The USPTO refused registration of the applied-for mark PERSON, finding it merely descriptive of wearable computers, wearable electronic devices, smart watches, and other goods. The examining attorney maintained that the term “describes a significant feature of these goods for wear on the human body, distinguishing them from a wearable device for, for example a dog or horse.” How do you think this appeal came out? In re Caleb Suresh Motupalli, Serial No. 86573858 (October 2, 2017) [not precedential] (Opinion by Judge Thomas W. Wellington).
The examining attorney’s evidence of mere descriptiveness was minimal. She submitted two examples of third-party use of the term “person” in connection with wearable electronic devices, and dictionary definitions of “person” (a human being) and “consumer” (a person who buys goods and services). Internet excerpts showed the term “wearable computing” to mean “electronic devices that are worn on the body or clothes.” From this evidence the examining attorney concluded that the applied-for mark “describes the intended use of the goods.”
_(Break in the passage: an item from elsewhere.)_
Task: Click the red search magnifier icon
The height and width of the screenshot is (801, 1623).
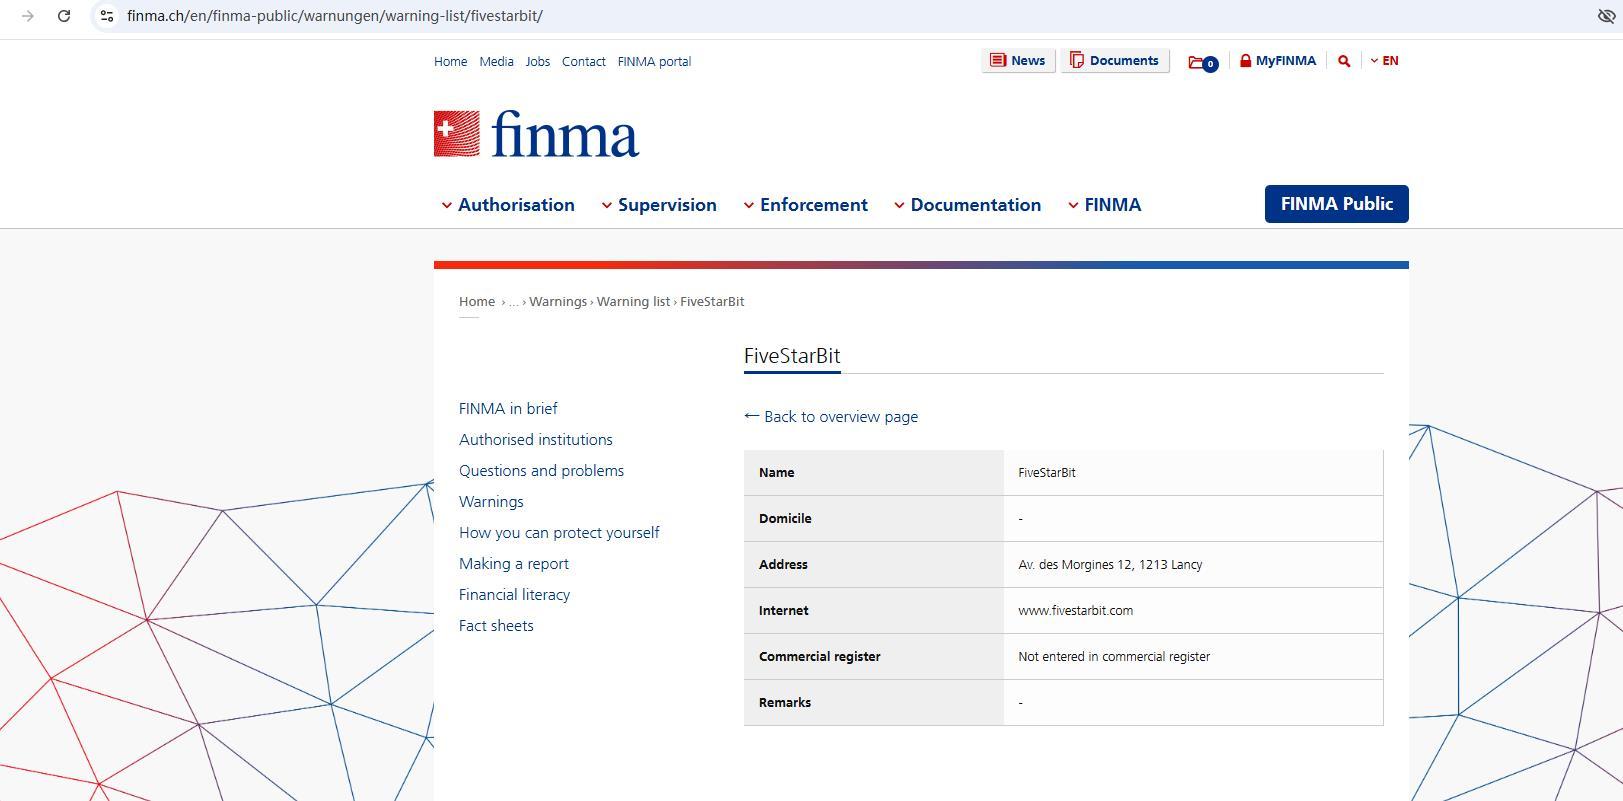Action: (1344, 61)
Applicant Motupalli, appearing pro se, argued that the examining attorney took too broad an approach; “if PERSON is descriptive for this reason then it is descriptive of virtually all goods, as long as the goods are used by humans.” The examining attorney agreed that “Applicant has correctly stated the policy.”
On the scant evidence of record, the Board found that PERSON, by itself, does not “convey any meaningful information regarding a quality, feature, function, characteristic or purpose of the identified goods.” The term is extremely broad: a “person” will be the consumer for all goods and service imaginable.
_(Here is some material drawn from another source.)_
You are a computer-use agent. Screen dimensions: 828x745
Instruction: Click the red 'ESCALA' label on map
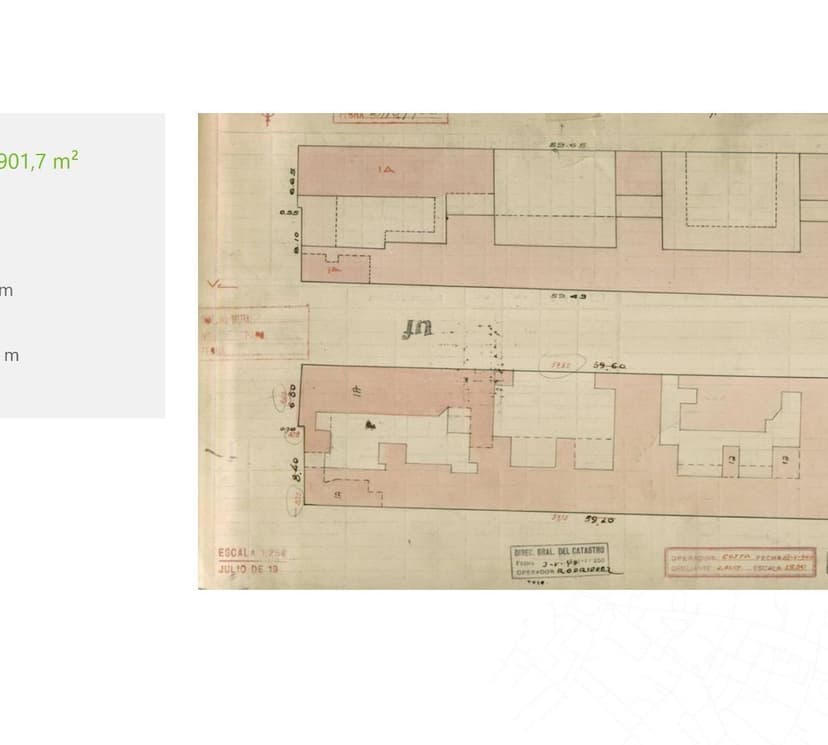pyautogui.click(x=238, y=553)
There is insufficient evidence demonstrating that consumers would readily understand it in connection with the identified goods as conveying the information that the intended end user is a human being. The “immediate idea” of a quality, feature, function, or characteristic of the goods or services conveyed by a descriptive term “must be conveyed forthwith with a ‘degree of particularity.’”
The Board found that PERSON does not convey such an “immediate idea” with “a degree of particularity.” The term is “too vague as to what or how a “person” is being referred to – whether it is the consumer, the end user of the goods, or if the term is somehow an expression of the goods being worn ‘on the person’ – rendering the mark at least suggestive, not merely descriptive, of the goods and thus registrable on the Principal Register.”
And so the Board reversed the Section 2(e)(1) refusal.